Stinging nettles are an ideal wild food: They are ubiquitous, abundant, healthy, delicious, versatile and easy to identify. The young tender leaves at the top of the immature, pre-bloom plants make a lovely pot vegetable and a gorgeous green food dye for pastas, breads, cakes, icing etc.  A brew of either dried or fresh leaves can be enjoyed as a tea, made into a cordial, beer/wine, kombucha, or nettle-ade.
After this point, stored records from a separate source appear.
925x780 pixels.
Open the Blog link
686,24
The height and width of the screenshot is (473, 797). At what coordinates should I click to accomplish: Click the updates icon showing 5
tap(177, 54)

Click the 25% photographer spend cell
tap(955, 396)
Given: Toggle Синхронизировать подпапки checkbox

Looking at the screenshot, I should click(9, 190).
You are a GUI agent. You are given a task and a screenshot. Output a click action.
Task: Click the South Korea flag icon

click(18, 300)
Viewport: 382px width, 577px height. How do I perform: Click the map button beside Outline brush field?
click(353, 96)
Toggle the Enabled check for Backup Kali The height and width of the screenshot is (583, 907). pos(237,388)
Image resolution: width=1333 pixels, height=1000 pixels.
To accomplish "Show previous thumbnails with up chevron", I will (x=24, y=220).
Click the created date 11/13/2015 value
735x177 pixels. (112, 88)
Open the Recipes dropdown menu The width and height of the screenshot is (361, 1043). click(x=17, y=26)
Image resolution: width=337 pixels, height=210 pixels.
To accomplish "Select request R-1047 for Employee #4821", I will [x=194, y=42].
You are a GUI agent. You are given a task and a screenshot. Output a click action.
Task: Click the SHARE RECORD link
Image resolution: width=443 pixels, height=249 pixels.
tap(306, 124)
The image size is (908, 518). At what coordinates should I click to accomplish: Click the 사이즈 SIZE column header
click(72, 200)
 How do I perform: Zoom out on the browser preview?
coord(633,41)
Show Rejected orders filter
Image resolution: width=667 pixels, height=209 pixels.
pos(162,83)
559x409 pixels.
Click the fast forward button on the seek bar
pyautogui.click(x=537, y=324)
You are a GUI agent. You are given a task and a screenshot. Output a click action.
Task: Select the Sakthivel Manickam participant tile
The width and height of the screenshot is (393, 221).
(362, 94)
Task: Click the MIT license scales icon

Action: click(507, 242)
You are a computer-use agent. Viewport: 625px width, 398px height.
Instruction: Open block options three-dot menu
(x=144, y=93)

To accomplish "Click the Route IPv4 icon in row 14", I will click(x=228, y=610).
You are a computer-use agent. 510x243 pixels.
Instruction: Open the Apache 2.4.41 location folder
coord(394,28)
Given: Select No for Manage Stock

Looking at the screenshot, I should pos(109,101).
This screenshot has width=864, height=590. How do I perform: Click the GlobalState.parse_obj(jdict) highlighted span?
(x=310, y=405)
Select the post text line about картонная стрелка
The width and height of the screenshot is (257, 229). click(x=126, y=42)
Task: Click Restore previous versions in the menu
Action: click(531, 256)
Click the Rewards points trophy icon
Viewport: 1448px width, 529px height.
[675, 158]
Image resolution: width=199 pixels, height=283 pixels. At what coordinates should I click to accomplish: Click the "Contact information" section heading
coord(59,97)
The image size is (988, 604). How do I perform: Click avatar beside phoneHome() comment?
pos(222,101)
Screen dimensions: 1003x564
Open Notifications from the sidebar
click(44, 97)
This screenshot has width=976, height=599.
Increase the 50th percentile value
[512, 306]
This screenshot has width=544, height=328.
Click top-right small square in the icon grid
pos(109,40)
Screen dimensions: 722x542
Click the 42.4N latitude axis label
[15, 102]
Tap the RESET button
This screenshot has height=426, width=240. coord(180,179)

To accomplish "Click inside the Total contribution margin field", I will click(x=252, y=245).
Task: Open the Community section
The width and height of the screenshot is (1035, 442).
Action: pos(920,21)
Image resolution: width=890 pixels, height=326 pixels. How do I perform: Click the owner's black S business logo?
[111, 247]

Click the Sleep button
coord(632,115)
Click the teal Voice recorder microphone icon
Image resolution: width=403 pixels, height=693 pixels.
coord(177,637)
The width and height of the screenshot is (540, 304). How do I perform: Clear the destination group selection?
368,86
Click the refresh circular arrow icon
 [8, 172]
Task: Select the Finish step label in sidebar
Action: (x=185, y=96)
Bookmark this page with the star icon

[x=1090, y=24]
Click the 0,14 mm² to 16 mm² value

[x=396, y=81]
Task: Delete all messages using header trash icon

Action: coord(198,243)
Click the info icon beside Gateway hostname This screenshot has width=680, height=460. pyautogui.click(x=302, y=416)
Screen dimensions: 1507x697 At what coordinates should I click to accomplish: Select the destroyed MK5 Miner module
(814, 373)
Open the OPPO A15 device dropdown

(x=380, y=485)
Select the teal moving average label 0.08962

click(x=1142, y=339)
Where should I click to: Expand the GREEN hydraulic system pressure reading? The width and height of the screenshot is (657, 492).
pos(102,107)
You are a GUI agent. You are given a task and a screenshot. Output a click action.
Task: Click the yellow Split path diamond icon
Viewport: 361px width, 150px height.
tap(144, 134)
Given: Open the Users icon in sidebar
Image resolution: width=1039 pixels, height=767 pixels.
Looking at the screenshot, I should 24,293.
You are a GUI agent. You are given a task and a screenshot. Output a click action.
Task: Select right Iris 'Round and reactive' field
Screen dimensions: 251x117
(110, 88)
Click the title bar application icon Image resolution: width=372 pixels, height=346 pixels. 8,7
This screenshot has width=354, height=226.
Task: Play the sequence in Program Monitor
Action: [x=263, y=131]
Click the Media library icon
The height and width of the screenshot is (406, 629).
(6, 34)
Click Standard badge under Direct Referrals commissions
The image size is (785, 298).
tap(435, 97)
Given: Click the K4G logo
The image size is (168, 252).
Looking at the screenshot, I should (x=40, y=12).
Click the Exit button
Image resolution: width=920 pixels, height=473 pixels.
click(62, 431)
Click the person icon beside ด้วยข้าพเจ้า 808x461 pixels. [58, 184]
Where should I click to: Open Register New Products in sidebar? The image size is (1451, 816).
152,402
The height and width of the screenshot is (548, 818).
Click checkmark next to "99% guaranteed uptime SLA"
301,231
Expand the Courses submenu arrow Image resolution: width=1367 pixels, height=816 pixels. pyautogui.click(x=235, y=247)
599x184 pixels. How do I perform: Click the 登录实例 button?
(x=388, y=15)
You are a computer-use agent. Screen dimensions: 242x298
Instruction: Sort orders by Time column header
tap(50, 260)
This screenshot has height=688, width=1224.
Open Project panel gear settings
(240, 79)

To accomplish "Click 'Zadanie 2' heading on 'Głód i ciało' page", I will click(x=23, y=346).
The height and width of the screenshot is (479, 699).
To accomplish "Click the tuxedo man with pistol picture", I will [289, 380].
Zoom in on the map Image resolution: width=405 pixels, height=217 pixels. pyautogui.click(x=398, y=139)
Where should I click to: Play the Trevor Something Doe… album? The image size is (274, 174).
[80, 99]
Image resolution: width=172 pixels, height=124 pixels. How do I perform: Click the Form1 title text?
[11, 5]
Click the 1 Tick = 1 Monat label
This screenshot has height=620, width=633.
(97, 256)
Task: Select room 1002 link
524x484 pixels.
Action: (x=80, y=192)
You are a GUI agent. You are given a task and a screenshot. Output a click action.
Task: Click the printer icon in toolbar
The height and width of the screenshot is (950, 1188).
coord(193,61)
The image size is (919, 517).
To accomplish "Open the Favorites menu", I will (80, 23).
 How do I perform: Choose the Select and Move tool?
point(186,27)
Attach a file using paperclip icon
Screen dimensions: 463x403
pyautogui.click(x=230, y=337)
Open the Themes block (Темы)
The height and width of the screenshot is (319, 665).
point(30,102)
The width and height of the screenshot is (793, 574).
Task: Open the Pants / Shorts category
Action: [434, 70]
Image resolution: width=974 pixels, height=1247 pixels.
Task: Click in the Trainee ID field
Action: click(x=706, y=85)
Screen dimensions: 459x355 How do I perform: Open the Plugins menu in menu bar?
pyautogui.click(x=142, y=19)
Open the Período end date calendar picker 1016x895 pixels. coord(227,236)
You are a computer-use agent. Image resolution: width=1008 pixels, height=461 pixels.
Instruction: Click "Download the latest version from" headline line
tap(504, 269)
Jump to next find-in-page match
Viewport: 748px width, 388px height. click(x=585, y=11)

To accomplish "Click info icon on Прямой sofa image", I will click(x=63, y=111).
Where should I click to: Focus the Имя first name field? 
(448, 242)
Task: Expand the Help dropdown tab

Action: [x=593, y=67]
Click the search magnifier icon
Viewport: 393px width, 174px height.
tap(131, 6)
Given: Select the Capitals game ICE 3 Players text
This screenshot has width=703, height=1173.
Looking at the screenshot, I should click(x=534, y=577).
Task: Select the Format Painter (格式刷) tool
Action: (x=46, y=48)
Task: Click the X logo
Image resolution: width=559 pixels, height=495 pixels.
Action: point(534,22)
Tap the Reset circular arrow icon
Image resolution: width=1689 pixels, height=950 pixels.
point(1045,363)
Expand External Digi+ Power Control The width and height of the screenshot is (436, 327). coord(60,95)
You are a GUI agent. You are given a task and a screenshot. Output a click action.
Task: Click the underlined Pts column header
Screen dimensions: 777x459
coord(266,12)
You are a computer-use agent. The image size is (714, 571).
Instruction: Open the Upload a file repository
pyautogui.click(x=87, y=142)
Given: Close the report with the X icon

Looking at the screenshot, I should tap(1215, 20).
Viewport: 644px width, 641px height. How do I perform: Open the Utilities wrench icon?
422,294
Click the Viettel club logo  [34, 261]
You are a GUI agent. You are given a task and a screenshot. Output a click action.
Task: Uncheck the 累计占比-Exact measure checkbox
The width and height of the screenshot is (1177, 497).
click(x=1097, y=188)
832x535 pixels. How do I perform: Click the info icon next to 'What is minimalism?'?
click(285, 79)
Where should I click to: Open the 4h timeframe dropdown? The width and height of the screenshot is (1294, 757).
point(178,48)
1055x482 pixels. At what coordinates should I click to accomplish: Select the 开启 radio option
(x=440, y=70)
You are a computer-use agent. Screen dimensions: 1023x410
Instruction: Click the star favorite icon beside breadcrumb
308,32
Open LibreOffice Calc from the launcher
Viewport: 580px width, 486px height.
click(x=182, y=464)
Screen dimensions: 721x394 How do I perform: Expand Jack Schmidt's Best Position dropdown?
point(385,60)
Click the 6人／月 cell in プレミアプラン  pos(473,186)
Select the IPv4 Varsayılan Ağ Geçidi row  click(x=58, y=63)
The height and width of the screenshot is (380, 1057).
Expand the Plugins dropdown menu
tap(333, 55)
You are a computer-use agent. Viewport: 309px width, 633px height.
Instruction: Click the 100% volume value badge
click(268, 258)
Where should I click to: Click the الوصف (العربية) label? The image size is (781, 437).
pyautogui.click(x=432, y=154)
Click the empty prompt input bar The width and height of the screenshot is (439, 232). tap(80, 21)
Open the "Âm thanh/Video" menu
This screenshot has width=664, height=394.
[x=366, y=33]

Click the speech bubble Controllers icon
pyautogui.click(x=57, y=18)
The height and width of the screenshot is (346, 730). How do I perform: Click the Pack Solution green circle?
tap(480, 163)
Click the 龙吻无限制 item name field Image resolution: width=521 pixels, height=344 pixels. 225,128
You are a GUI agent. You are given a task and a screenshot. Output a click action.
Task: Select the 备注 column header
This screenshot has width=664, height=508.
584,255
The female flowers are like tiny green linseeds full of omega 3 fatty acids and all kinds of other goodness and can be dried or toasted or sprinkled raw on top of just about anything for a nutty and nutritious crunch.
Deadnettles, vaguely related to mint, are the closest lookalike to the stinging nettles, and, in spite of their grim name are merely without sting, not poisonous at all, and can also be eaten as salads and greens, so a confusion between the two families would only result in disappointment, not in accidental poisoning.

Older nettle leaves, after the plant blooms, are full of little granular crystals, so become unsuitable for use as a vegetable, but can still be used for teas and drinks.
I generally just harvest the top six leaves of young plants, the nettle tops, and then can use them twice: As a vegetable/food dye and, the blanching water, as tea or a basis for other drinks and soups.